One of the most difficult complaints to deal with is that enquiries were unnecessarily prolonged. Customers may feel that the intervention was badly handled and unduly prolonged due to the investigator’s incompetence, prejudice, or determination to “get something” out of the case.

The figures submitted might well have been discredited, and if initially we rejected the customer’s revised figures but later accepted them without new evidence being provided, a complaint might be justified. If we had accepted the revised figures as soon as any mistake in our assumptions was pointed out, or if the basis of our figures was defensible in the light of the information available at the time, it is unlikely that there would be a mistake. But the longer we persist with our alternative figures the more likely it is that a complaint will be justified, and we would need to consider reimbursement of the additional actual costs to the customer, beyond the point at which the case should have been settled.

Examples

  • A compliance check into a limited company was unnecessarily prolonged because:
  • third party information was not tested at a meeting when it should have been
  • irrelevant or inappropriate remarks were made at a meeting which deflected both sides from the main issues
  • a clear complaint letter was completely ignored for three months and not addressed fully for 18 months.

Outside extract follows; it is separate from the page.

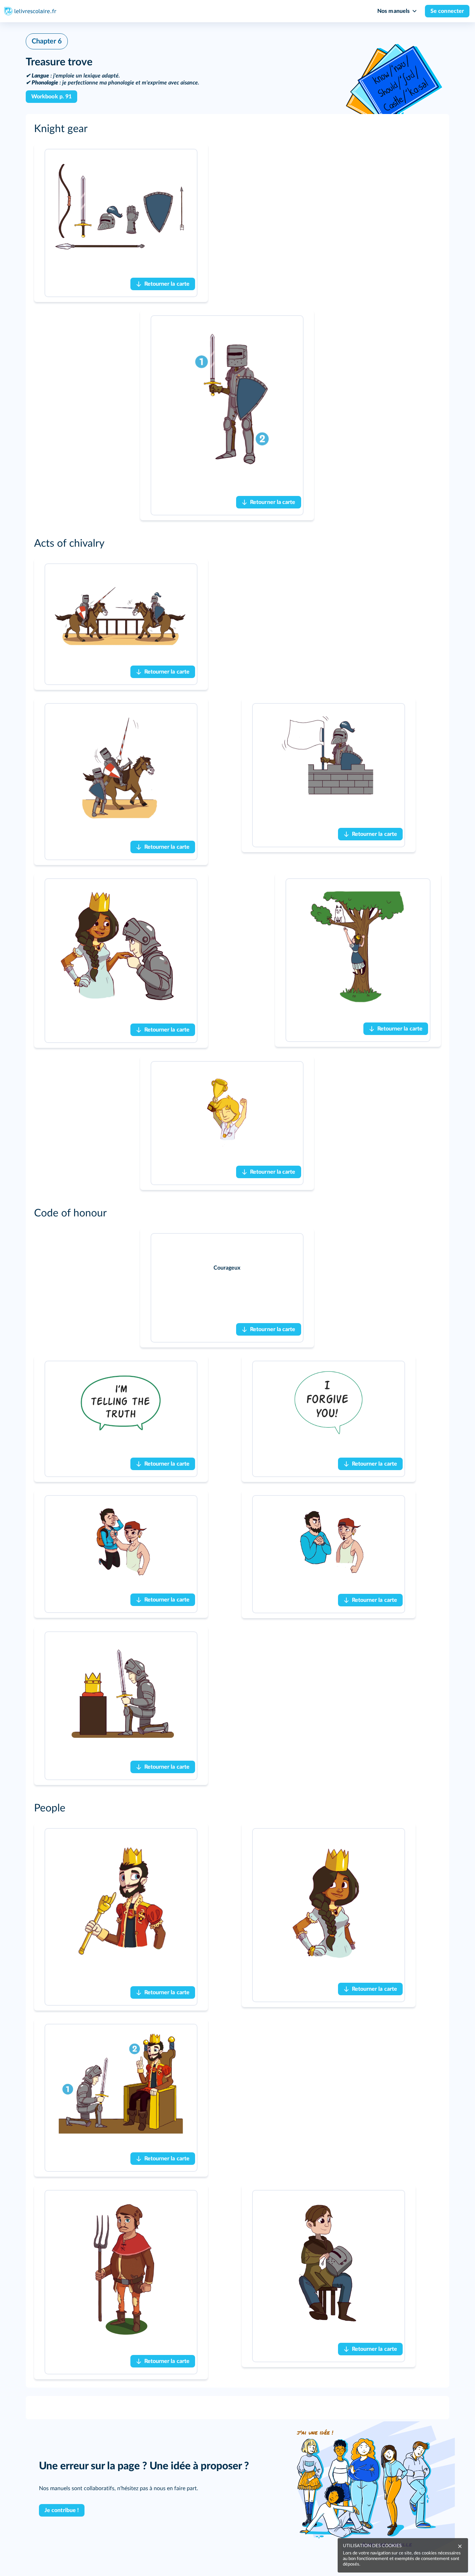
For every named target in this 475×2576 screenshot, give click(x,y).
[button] (237, 129)
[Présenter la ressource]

We accepted mistake and reimbursed a proportion of the associated costs incurred.

  • We started a compliance check into a limited company, as the rate of gross profit was lower than expected and because of doubts about the director’s means. The enquiries were eventually settled with no adjustments. The Adjudicator accepted that the enquiries were justified but found that the Inspector had been in possession of all the information necessary to close the case 18 months before he did so, but had prolonged it unnecessarily by pursuing trivial queries about the director’s household expenses. We accepted mistake and reimbursed the costs of the last 18 months of the investigation.
  • In giving advice to a caseworker, a specialist made a mistake in the calculation of the sterling value of foreign shares. The agent queried these figures and provided supporting evidence. There were several exchanges of correspondence before we finally agreed that the agent’s figures had been correct all along. We accepted mistake and reimbursed the additional costs incurred by the customer.